Studio album by Guillemots
- Released: 18 April 2011
- Genre: Indie rock
- Length: 65:13
- Label: Polydor 987 782-4
- Producer: David Kosten

Guillemots chronology
| Red (2008) | Walk the River (2011) | Hello Land! (2012) |

= Walk the River =

Walk the River is the third full-length album from the British indie rock band Guillemots. It was released on 18 April 2011 in the United Kingdom and reached number 26 on the UK Albums Chart.
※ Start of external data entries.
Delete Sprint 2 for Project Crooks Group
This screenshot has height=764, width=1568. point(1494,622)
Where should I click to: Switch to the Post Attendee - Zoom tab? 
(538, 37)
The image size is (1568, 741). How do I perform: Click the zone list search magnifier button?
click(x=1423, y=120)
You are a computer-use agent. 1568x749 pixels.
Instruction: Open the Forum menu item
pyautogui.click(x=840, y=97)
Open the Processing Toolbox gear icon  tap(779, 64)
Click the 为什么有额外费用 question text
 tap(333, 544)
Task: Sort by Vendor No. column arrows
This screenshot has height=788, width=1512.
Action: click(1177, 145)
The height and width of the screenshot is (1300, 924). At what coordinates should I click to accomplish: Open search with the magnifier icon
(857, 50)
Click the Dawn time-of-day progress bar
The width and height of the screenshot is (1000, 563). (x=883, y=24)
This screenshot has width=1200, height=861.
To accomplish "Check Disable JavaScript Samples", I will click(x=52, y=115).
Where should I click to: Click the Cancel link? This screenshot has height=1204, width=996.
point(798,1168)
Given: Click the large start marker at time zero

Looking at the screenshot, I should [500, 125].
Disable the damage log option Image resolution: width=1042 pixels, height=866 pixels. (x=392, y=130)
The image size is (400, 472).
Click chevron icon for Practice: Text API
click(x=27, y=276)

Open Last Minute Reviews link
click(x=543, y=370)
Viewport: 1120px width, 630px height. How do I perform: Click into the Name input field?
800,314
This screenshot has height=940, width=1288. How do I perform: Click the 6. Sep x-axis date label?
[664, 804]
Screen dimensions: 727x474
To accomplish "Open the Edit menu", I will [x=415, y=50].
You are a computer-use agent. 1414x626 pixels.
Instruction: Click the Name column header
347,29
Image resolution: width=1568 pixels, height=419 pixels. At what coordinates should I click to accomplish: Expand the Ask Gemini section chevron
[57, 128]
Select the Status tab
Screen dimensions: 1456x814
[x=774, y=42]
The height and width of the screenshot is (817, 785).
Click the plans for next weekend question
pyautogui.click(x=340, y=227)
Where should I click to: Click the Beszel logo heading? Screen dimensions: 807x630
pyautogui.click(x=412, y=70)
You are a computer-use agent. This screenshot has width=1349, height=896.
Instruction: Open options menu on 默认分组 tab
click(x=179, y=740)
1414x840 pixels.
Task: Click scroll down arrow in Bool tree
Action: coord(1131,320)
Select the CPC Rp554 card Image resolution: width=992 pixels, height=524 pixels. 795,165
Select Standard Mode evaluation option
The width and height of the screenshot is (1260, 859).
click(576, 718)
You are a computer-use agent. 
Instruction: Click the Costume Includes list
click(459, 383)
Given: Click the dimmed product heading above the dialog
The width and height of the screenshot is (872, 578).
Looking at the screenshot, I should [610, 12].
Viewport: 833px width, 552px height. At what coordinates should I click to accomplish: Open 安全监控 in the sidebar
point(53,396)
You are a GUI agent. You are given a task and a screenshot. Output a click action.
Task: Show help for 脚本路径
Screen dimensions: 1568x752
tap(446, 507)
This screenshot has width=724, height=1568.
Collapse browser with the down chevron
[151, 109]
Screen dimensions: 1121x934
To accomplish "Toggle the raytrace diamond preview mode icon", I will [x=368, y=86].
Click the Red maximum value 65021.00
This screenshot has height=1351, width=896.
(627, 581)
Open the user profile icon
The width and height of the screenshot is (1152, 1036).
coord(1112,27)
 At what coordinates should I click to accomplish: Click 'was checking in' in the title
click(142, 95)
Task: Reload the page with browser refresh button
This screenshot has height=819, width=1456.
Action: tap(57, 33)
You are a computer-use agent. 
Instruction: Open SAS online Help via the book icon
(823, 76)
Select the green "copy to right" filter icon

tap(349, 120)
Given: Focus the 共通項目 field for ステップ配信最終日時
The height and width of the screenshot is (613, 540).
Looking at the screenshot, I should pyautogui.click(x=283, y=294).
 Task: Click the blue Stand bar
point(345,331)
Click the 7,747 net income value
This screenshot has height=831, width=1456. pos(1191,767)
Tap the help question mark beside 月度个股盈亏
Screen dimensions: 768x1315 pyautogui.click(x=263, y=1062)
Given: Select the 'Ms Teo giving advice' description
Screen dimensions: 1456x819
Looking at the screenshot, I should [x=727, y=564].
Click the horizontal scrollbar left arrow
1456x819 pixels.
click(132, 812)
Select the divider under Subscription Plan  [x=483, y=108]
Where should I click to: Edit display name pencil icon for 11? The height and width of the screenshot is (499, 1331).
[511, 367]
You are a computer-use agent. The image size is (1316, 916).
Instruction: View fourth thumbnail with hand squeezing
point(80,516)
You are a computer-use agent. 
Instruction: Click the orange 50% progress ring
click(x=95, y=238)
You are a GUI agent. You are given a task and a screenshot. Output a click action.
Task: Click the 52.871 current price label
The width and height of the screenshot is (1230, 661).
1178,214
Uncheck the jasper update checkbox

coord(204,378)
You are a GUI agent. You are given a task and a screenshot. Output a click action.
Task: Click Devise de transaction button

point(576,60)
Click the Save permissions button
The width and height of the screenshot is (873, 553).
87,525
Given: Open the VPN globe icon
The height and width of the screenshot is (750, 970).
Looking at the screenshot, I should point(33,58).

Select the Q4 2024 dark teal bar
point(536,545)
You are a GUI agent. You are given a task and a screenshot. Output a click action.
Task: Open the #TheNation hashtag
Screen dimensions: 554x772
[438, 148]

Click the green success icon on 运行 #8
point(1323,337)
The album has been preceded by the releases of two tracks: first single off the album "The Basket", and a free download of the album's title track via the band's official website.

Professional ratings
Review scores
| Source | Rating |
| BBC Collective | Negative link |
| Holy Moly | 9/10 link |
| Pitchfork | 5.9/10.0 link |
| Q |  |
| NME | 5/10 link |

==Track listing==

| No. | Title | Writer(s) | Length |
|---|---|---|---|
| 1. | "Walk the River" | Guillemots | 5:08 |
| 2. | "Vermillion" | Fyfe Dangerfield | 5:21 |
| 3. | "I Don't Feel Amazing Now" | Dangerfield, Guillemots | 5:27 |
| 4. | "Ice Room" | Guillemots | 3:46 |
| 5. | "Tigers" | Guillemots | 4:02 |
| 6. | "Inside" | Guillemots | 5:17 |
| 7. | "I Must Be a Lover" | Dangerfield, Aristazabal Hawkes | 3:53 |
| 8. | "Slow Train" | Dangerfield, Guillemots | 4:41 |
| 9. | "Sometimes I Remember Wrong" | Dangerfield, Guillemots | 9:16 |
| 10. | "The Basket" | Guillemots | 4:43 |
| 11. | "Dancing in the Devil's Shoes" | Dangerfield | 5:04 |
| 12. | "Yesterday Is Dead" | Dangerfield | 8:35 |
| Total length: |  |  | 65:13 |

US bonus track
| No. | Title | Length |
|---|---|---|
| 13. | "Nothing You Feel Is True" | 5:38 |

==Critical response==

The album has received widely positive reviews in the media. Q gave it 4 stars, stating that it's "restlessly inventive and soaring melodic". Mojo also gave it 4 stars, commending it on its depth in songwriting. The Fly were taken by surprise by the album's approach to Shoegaze and how Fyfe Dangerfield has moved on in songwriting since his success with his solo album Fly Yellow Moon, giving it 7 out of 10.